Required action: Every entry needs to be reproduced exactly.

── Provided data ──

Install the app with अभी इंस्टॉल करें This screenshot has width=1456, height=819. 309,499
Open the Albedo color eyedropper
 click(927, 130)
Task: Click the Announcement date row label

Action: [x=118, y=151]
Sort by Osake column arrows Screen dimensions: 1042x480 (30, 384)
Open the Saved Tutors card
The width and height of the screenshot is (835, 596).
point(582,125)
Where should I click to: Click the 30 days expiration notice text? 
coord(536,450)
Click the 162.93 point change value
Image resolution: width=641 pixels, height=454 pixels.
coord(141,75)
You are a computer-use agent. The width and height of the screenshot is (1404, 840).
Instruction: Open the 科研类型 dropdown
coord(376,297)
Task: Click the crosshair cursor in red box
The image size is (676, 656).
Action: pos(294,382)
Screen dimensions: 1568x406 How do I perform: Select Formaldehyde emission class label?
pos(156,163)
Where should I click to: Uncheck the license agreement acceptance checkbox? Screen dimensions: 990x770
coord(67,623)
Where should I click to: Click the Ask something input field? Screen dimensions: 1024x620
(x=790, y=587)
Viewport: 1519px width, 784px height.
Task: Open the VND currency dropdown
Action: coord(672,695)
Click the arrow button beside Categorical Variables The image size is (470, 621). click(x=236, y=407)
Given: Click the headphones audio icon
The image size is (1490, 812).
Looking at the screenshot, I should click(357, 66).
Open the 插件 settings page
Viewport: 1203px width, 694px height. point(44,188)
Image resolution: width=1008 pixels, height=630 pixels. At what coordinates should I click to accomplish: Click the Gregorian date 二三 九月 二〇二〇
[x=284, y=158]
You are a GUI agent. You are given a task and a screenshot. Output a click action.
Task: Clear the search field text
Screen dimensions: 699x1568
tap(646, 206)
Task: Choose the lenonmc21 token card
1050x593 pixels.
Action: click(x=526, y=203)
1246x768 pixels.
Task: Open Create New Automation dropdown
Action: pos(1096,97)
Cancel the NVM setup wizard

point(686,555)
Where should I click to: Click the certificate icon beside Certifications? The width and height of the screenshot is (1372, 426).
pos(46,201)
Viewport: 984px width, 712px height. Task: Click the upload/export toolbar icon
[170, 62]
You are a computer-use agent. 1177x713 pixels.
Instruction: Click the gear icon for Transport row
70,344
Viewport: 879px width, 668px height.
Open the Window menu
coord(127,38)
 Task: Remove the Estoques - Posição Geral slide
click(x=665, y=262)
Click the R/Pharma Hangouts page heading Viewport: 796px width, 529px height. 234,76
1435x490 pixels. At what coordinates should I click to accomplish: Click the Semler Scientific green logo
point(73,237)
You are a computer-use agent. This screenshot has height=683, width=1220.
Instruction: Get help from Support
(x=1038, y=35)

───

Answer for the task:
Install the app with अभी इंस्टॉल करें This screenshot has width=1456, height=819. 309,499
Open the Albedo color eyedropper
 click(927, 130)
Task: Click the Announcement date row label

Action: [x=118, y=151]
Sort by Osake column arrows Screen dimensions: 1042x480 (30, 384)
Open the Saved Tutors card
The width and height of the screenshot is (835, 596).
point(582,125)
Where should I click to: Click the 30 days expiration notice text? 
coord(536,450)
Click the 162.93 point change value
Image resolution: width=641 pixels, height=454 pixels.
coord(141,75)
You are a computer-use agent. The width and height of the screenshot is (1404, 840).
Instruction: Open the 科研类型 dropdown
coord(376,297)
Task: Click the crosshair cursor in red box
The image size is (676, 656).
Action: pos(294,382)
Screen dimensions: 1568x406 How do I perform: Select Formaldehyde emission class label?
pos(156,163)
Where should I click to: Uncheck the license agreement acceptance checkbox? Screen dimensions: 990x770
coord(67,623)
Where should I click to: Click the Ask something input field? Screen dimensions: 1024x620
(x=790, y=587)
Viewport: 1519px width, 784px height.
Task: Open the VND currency dropdown
Action: coord(672,695)
Click the arrow button beside Categorical Variables The image size is (470, 621). click(x=236, y=407)
Given: Click the headphones audio icon
The image size is (1490, 812).
Looking at the screenshot, I should click(357, 66).
Open the 插件 settings page
Viewport: 1203px width, 694px height. point(44,188)
Image resolution: width=1008 pixels, height=630 pixels. At what coordinates should I click to accomplish: Click the Gregorian date 二三 九月 二〇二〇
[x=284, y=158]
You are a GUI agent. You are given a task and a screenshot. Output a click action.
Task: Clear the search field text
Screen dimensions: 699x1568
tap(646, 206)
Task: Choose the lenonmc21 token card
1050x593 pixels.
Action: click(x=526, y=203)
1246x768 pixels.
Task: Open Create New Automation dropdown
Action: pos(1096,97)
Cancel the NVM setup wizard

point(686,555)
Where should I click to: Click the certificate icon beside Certifications? The width and height of the screenshot is (1372, 426).
pos(46,201)
Viewport: 984px width, 712px height. Task: Click the upload/export toolbar icon
[170, 62]
You are a computer-use agent. 1177x713 pixels.
Instruction: Click the gear icon for Transport row
70,344
Viewport: 879px width, 668px height.
Open the Window menu
coord(127,38)
 Task: Remove the Estoques - Posição Geral slide
click(x=665, y=262)
Click the R/Pharma Hangouts page heading Viewport: 796px width, 529px height. 234,76
1435x490 pixels. At what coordinates should I click to accomplish: Click the Semler Scientific green logo
point(73,237)
You are a computer-use agent. This screenshot has height=683, width=1220.
Instruction: Get help from Support
(x=1038, y=35)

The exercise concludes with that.